The Metropolitan Museum of Art, known colloquially as The Met, is an art museum located on the eastern edge of Central Park, along what is known as Museum Mile in New York City, USA. There are many painting and art work preserved there. Few of them, which will be discussed in this paper would be Hiram Power's California (1870), van Gogh's Self-Portrait with Straw Hat (1887) and Georges de La Tour's The Fortune Teller (1960).

Hiram Powers, California (1870)

In early 1850, Powers began work on a full-size figure inspired by the widely publicized California Gold Rush of 1849. He first called the subject Incognita, then La Dorada, before finally settling on California. Initially Powers envisioned his figure as a young Indian woman dressed in a simple costume, but in the final model he instead depicted a nude with a Native American countenance (hard for modern viewers to discern). According to Powers, "… an Indian woman … stands in a reserved and guarded posture and with a watchful expression, holding the divining rod in her left hand, and pointing with it down to the earth, under a large quartz crystal, which supports the figure on the right. Quartz is the matrix of gold and the divining rod is the miner's wand, or the scepter of 'California' … (Lynne, p.20)

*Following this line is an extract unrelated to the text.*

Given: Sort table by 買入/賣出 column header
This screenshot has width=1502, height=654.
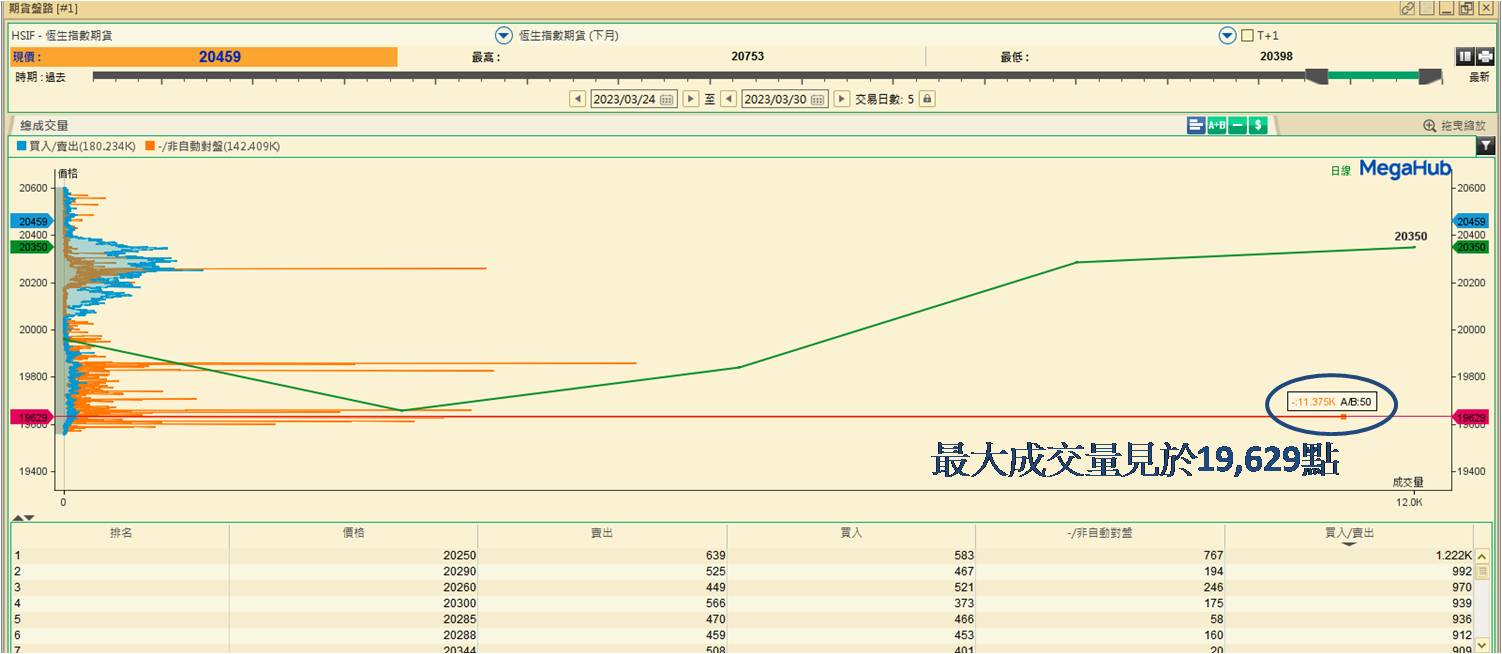Looking at the screenshot, I should (1348, 533).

In the right hand, which is held behind, there is a branch of thorns, to finish the allegory for she is the miner's goddess, or 'Fortune,' and as it is usual to represent the Goddess 'Fortune' with good in one hand and evil in the other, by suitable emblems I have done so with 'California,' and the moral is that all is not gold that glitters …" Powers hoped the newly admitted State of California would request a colossal version of his California, but in the end nothing came of this dream. In 1855, a purchaser for California came forward in the person of wealthy New Yorker William Backhouse Astor.

California was translated into marble in Italy and finally received by Astor in New York in December 1858. The sculpture was installed in the Astor residence in a room designed to showcase it and on a pedestal that turned on iron rollers so it could be easily viewed from all sides. California was the first American sculpture—indeed the first work by an American artist—to be acquired by the Museum. (Lynne, p.10)

van Gogh, Self-Portrait with Straw Hat (1887)

Self-Portrait with Straw Hat (1887), a van Gogh self-portrait done in Paris, is one of his most intriguing yet most neglected works. The artist's morose eyes stare out from his face in half-profile, facing to the left, and the world-weary expression initially appears to support the view of critics such as James Risser, who explains van Gogh's self-portraits as a sustained search for identity. (Dieter, pp.1-2)

“The unfolding image portrayed in [the self-portraits] seemingly parallels the life of the artist…We see in [them] what we know all too well ...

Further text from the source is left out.